▶ Action item: Give back all of the data exactly. Leave nothing out.

▶ Records supplied:

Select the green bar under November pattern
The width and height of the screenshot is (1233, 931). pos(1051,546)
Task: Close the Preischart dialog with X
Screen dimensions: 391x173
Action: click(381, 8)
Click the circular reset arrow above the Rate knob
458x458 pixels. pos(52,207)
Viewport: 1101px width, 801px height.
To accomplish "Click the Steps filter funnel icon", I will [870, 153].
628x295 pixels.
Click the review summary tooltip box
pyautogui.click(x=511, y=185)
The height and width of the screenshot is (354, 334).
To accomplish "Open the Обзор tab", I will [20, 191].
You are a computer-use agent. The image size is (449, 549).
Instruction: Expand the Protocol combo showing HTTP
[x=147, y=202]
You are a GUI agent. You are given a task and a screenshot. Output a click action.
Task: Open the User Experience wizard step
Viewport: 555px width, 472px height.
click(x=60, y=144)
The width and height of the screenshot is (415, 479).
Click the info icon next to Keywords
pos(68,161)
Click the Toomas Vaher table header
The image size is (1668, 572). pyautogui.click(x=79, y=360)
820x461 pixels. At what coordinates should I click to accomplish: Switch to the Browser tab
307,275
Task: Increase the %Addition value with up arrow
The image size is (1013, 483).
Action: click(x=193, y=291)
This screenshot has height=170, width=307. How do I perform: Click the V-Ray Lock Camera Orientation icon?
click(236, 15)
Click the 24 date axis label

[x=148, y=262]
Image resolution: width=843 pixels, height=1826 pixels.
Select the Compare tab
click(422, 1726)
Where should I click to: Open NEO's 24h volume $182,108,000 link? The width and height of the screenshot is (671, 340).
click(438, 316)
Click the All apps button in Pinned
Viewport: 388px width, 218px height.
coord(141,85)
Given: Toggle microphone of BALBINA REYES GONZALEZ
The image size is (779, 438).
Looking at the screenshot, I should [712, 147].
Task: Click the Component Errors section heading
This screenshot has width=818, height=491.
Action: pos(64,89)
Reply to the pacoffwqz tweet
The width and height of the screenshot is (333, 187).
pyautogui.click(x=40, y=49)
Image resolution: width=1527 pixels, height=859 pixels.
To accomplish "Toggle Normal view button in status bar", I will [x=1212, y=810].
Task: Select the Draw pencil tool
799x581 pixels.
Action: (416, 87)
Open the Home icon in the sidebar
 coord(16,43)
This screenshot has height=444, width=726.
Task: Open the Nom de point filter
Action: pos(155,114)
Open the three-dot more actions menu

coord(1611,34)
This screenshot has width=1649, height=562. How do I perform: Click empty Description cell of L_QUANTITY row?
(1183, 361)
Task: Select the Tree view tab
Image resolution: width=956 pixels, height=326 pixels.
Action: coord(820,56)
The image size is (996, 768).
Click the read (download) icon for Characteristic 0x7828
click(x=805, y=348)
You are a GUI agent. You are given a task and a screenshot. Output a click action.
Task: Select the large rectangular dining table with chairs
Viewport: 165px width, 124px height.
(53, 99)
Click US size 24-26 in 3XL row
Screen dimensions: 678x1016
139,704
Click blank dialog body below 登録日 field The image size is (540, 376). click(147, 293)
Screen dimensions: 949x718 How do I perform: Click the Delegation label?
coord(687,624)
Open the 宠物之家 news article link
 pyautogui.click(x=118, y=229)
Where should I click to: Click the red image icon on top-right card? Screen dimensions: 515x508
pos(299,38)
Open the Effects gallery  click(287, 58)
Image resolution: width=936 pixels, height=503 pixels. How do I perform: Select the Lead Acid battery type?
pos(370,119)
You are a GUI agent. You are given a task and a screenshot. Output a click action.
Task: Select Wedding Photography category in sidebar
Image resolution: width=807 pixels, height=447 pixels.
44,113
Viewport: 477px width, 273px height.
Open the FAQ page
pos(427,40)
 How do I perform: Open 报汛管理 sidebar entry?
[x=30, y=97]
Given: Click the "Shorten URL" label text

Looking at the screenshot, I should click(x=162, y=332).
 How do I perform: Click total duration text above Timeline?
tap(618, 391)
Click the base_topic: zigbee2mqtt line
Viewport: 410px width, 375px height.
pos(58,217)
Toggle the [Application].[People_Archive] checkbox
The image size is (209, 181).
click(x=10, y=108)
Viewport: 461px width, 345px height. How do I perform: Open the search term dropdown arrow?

▶ Response to this exercise:
Select the green bar under November pattern
The width and height of the screenshot is (1233, 931). pos(1051,546)
Task: Close the Preischart dialog with X
Screen dimensions: 391x173
Action: click(381, 8)
Click the circular reset arrow above the Rate knob
458x458 pixels. pos(52,207)
Viewport: 1101px width, 801px height.
To accomplish "Click the Steps filter funnel icon", I will [870, 153].
628x295 pixels.
Click the review summary tooltip box
pyautogui.click(x=511, y=185)
The height and width of the screenshot is (354, 334).
To accomplish "Open the Обзор tab", I will [20, 191].
You are a computer-use agent. The image size is (449, 549).
Instruction: Expand the Protocol combo showing HTTP
[x=147, y=202]
You are a GUI agent. You are given a task and a screenshot. Output a click action.
Task: Open the User Experience wizard step
Viewport: 555px width, 472px height.
click(x=60, y=144)
The width and height of the screenshot is (415, 479).
Click the info icon next to Keywords
pos(68,161)
Click the Toomas Vaher table header
The image size is (1668, 572). pyautogui.click(x=79, y=360)
820x461 pixels. At what coordinates should I click to accomplish: Switch to the Browser tab
307,275
Task: Increase the %Addition value with up arrow
The image size is (1013, 483).
Action: click(x=193, y=291)
This screenshot has height=170, width=307. How do I perform: Click the V-Ray Lock Camera Orientation icon?
click(236, 15)
Click the 24 date axis label

[x=148, y=262]
Image resolution: width=843 pixels, height=1826 pixels.
Select the Compare tab
click(422, 1726)
Where should I click to: Open NEO's 24h volume $182,108,000 link? The width and height of the screenshot is (671, 340).
click(438, 316)
Click the All apps button in Pinned
Viewport: 388px width, 218px height.
coord(141,85)
Given: Toggle microphone of BALBINA REYES GONZALEZ
The image size is (779, 438).
Looking at the screenshot, I should [712, 147].
Task: Click the Component Errors section heading
This screenshot has width=818, height=491.
Action: pos(64,89)
Reply to the pacoffwqz tweet
The width and height of the screenshot is (333, 187).
pyautogui.click(x=40, y=49)
Image resolution: width=1527 pixels, height=859 pixels.
To accomplish "Toggle Normal view button in status bar", I will [x=1212, y=810].
Task: Select the Draw pencil tool
799x581 pixels.
Action: (416, 87)
Open the Home icon in the sidebar
 coord(16,43)
This screenshot has height=444, width=726.
Task: Open the Nom de point filter
Action: pos(155,114)
Open the three-dot more actions menu

coord(1611,34)
This screenshot has width=1649, height=562. How do I perform: Click empty Description cell of L_QUANTITY row?
(1183, 361)
Task: Select the Tree view tab
Image resolution: width=956 pixels, height=326 pixels.
Action: coord(820,56)
The image size is (996, 768).
Click the read (download) icon for Characteristic 0x7828
click(x=805, y=348)
You are a GUI agent. You are given a task and a screenshot. Output a click action.
Task: Select the large rectangular dining table with chairs
Viewport: 165px width, 124px height.
(53, 99)
Click US size 24-26 in 3XL row
Screen dimensions: 678x1016
139,704
Click blank dialog body below 登録日 field The image size is (540, 376). click(147, 293)
Screen dimensions: 949x718 How do I perform: Click the Delegation label?
coord(687,624)
Open the 宠物之家 news article link
 pyautogui.click(x=118, y=229)
Where should I click to: Click the red image icon on top-right card? Screen dimensions: 515x508
pos(299,38)
Open the Effects gallery  click(287, 58)
Image resolution: width=936 pixels, height=503 pixels. How do I perform: Select the Lead Acid battery type?
pos(370,119)
You are a GUI agent. You are given a task and a screenshot. Output a click action.
Task: Select Wedding Photography category in sidebar
Image resolution: width=807 pixels, height=447 pixels.
44,113
Viewport: 477px width, 273px height.
Open the FAQ page
pos(427,40)
 How do I perform: Open 报汛管理 sidebar entry?
[x=30, y=97]
Given: Click the "Shorten URL" label text

Looking at the screenshot, I should click(x=162, y=332).
 How do I perform: Click total duration text above Timeline?
tap(618, 391)
Click the base_topic: zigbee2mqtt line
Viewport: 410px width, 375px height.
pos(58,217)
Toggle the [Application].[People_Archive] checkbox
The image size is (209, 181).
click(x=10, y=108)
Viewport: 461px width, 345px height. How do I perform: Open the search term dropdown arrow?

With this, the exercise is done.